Why the 4 percent drawdown is a starting point, not a rule
The tool estimates income at 4 percent of your balance a year, a widely used rule of thumb suggesting a portfolio can sustain that draw for a long retirement without running dry. Treat it as a conversation starter rather than gospel. It was built on historical market returns and assumes a balanced portfolio, and a long, low-return stretch early in retirement can strain it. In New Zealand it sits on top of NZ Super, which changes the maths: because Super covers your essentials, you may be able to draw more aggressively from your own pot early on, then lean harder on Super later. For a sense of what your total income needs to be, Massey University publishes retirement expenditure guidelines for thrifty and choices lifestyles across main centres and the provinces, and they are worth checking against your own number.

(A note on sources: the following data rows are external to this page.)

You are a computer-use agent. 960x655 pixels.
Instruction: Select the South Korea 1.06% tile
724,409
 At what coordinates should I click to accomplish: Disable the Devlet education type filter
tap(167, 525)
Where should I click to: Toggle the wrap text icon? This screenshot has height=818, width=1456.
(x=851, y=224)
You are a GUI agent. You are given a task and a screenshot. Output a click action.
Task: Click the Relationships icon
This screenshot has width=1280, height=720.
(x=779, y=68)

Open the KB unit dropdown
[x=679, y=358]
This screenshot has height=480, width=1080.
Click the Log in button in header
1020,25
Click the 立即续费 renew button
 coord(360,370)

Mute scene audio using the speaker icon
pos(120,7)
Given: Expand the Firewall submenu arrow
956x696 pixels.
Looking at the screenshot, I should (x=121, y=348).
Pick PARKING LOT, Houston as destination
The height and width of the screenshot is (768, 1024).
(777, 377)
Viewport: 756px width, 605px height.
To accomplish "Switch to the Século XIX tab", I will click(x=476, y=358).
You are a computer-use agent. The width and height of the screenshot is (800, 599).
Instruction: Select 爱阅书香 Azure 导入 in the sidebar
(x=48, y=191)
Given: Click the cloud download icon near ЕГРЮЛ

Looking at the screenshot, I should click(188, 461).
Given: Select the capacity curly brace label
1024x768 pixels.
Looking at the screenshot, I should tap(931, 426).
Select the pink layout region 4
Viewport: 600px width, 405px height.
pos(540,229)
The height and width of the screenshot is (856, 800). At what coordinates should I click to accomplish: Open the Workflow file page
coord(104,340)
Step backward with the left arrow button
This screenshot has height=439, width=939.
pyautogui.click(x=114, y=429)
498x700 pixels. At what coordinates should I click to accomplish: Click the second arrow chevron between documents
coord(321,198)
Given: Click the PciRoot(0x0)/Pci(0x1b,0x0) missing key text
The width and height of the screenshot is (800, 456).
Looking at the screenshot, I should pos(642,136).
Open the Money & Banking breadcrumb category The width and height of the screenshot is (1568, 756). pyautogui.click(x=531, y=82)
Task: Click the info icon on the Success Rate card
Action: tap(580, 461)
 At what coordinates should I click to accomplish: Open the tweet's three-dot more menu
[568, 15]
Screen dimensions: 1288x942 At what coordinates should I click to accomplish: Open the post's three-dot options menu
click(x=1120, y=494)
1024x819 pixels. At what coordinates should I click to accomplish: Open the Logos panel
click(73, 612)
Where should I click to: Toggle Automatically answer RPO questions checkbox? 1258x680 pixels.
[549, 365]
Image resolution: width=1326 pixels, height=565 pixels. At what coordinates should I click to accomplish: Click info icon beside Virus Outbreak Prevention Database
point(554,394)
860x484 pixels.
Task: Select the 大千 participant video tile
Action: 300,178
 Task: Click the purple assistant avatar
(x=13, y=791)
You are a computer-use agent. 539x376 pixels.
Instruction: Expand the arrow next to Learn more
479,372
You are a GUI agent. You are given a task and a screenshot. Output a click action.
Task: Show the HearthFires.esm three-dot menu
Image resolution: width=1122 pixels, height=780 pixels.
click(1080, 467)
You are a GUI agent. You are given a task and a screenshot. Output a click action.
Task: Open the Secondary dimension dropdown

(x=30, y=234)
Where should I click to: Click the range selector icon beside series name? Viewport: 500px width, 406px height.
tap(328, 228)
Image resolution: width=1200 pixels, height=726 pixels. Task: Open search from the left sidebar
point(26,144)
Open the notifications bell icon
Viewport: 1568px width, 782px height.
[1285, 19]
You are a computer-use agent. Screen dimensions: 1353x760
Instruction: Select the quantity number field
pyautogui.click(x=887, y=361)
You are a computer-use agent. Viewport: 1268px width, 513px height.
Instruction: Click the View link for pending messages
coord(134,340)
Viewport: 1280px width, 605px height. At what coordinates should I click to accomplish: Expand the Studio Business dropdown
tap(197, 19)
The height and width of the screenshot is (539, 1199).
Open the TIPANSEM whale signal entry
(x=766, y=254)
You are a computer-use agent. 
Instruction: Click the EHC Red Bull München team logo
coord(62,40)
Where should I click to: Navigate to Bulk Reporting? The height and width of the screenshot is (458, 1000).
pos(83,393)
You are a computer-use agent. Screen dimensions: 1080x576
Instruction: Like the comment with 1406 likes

The levers you actually control
You cannot control market returns, so focus on the two inputs you can move: your contribution and your time horizon. Starting earlier is the most powerful lever by a wide margin, because the early dollars compound the longest. The KiwiSaver structure helps here, since employee contributions of 3, 4, 6, 8, or 10 percent of pay are matched by at least 3 percent from your employer, and the government adds a member tax credit of 50 cents for every dollar you put in, up to $521.43 a year. That government top-up is effectively a guaranteed 50 percent return on the first $1,042.86 you contribute, which no market can promise. A practical tip: if you are not contributing enough to capture the full member tax credit, that is usually the first gap to close before chasing higher returns. One common mistake is entering a nominal return like 7 percent while thinking in today’s dollars; if you do that, deflate it to a real return of around 4 to 5 percent so the projection is not overstated.
Is my KiwiSaver balance taxed when I withdraw it at 65?
No. KiwiSaver is taxed as it grows, through the prescribed investor rate on the fund’s earnings, which is capped at 28 percent. Because tax is paid along the way, withdrawals from age 65 are not taxed again. There is no lump-sum exit tax, which is one reason the after-inflation balance this tool shows is broadly the amount you can actually use.
Does this calculator include NZ Super in the income figure?
No, deliberately. The income figure here is only what your own savings could provide. NZ Super is paid separately from 65 and sits on top, so your total retirement income is this drawdown plus the Super rate for your living situation. Add the two together to see your full picture, and use the NZ Super tool to find the current weekly rate for a single person or a couple.